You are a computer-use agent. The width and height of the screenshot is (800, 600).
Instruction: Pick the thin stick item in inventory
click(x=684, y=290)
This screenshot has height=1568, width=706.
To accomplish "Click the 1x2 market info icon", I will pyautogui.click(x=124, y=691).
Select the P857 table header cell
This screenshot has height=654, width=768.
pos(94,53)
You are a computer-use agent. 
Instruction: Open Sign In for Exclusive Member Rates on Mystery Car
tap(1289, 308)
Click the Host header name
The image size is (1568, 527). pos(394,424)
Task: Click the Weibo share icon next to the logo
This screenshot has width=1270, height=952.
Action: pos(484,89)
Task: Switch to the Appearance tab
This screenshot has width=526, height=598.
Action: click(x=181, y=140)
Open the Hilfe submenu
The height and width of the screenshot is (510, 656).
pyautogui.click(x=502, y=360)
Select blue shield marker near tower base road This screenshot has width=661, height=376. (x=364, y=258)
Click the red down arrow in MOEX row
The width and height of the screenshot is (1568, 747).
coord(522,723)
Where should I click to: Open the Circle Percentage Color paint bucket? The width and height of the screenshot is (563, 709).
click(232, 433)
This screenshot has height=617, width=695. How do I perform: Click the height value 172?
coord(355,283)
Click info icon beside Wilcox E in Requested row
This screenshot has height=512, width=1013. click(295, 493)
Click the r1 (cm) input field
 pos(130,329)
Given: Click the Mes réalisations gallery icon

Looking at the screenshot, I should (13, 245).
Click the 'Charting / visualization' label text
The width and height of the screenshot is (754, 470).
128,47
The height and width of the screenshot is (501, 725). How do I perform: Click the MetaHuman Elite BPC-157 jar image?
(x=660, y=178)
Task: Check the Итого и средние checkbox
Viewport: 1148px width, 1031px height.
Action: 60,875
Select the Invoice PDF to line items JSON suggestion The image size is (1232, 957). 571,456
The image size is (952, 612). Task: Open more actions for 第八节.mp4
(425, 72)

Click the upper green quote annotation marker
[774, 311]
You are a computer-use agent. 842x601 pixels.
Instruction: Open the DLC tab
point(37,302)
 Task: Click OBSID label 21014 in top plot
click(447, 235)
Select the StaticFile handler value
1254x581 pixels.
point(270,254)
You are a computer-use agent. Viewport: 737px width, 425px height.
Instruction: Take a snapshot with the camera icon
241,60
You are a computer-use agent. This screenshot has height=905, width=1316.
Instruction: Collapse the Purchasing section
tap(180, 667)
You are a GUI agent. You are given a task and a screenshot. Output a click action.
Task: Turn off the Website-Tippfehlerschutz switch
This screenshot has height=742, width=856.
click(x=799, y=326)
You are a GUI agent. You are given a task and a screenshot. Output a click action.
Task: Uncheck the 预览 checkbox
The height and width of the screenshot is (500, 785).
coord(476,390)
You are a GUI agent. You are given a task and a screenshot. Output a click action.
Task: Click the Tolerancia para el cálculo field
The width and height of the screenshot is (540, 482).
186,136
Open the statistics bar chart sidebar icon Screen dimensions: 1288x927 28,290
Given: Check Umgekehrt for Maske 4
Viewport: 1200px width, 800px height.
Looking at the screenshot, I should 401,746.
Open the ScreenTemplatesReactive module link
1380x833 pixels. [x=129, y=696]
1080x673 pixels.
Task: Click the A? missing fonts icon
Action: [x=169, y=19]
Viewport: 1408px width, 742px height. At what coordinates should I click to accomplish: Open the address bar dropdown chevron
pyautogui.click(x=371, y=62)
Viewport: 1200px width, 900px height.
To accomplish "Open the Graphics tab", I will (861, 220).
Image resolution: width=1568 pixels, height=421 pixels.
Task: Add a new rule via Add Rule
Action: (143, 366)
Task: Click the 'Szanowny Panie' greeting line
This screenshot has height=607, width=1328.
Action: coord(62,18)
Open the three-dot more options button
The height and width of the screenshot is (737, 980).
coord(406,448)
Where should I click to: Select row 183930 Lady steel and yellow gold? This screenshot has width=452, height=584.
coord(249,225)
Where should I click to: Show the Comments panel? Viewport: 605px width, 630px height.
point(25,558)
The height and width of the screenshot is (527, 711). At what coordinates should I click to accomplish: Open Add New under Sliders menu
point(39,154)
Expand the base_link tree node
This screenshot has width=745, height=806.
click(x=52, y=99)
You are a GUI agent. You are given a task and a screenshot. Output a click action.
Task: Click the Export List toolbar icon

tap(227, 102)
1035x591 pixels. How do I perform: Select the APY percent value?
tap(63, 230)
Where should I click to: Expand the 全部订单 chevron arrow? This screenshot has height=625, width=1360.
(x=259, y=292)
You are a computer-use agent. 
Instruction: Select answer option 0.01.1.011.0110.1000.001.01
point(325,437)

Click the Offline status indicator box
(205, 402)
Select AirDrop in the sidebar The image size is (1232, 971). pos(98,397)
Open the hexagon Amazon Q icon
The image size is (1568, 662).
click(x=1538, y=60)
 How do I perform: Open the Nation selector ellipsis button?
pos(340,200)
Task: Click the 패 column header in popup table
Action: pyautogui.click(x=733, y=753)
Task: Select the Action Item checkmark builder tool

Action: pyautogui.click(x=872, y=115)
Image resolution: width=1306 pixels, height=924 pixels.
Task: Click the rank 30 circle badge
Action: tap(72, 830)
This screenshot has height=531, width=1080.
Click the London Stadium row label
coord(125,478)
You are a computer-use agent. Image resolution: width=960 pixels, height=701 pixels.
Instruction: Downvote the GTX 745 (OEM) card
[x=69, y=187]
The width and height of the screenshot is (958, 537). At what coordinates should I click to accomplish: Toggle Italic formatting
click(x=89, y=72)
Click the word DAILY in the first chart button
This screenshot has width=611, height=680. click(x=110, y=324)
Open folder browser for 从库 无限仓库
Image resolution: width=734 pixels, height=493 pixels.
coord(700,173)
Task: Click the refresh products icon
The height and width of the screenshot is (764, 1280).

====================

Reproduce every line from the entries that holds the word "checkbox".

SOLUTION TO THE EXERCISE:
Task: Check the Итого и средние checkbox
Task: Uncheck the 预览 checkbox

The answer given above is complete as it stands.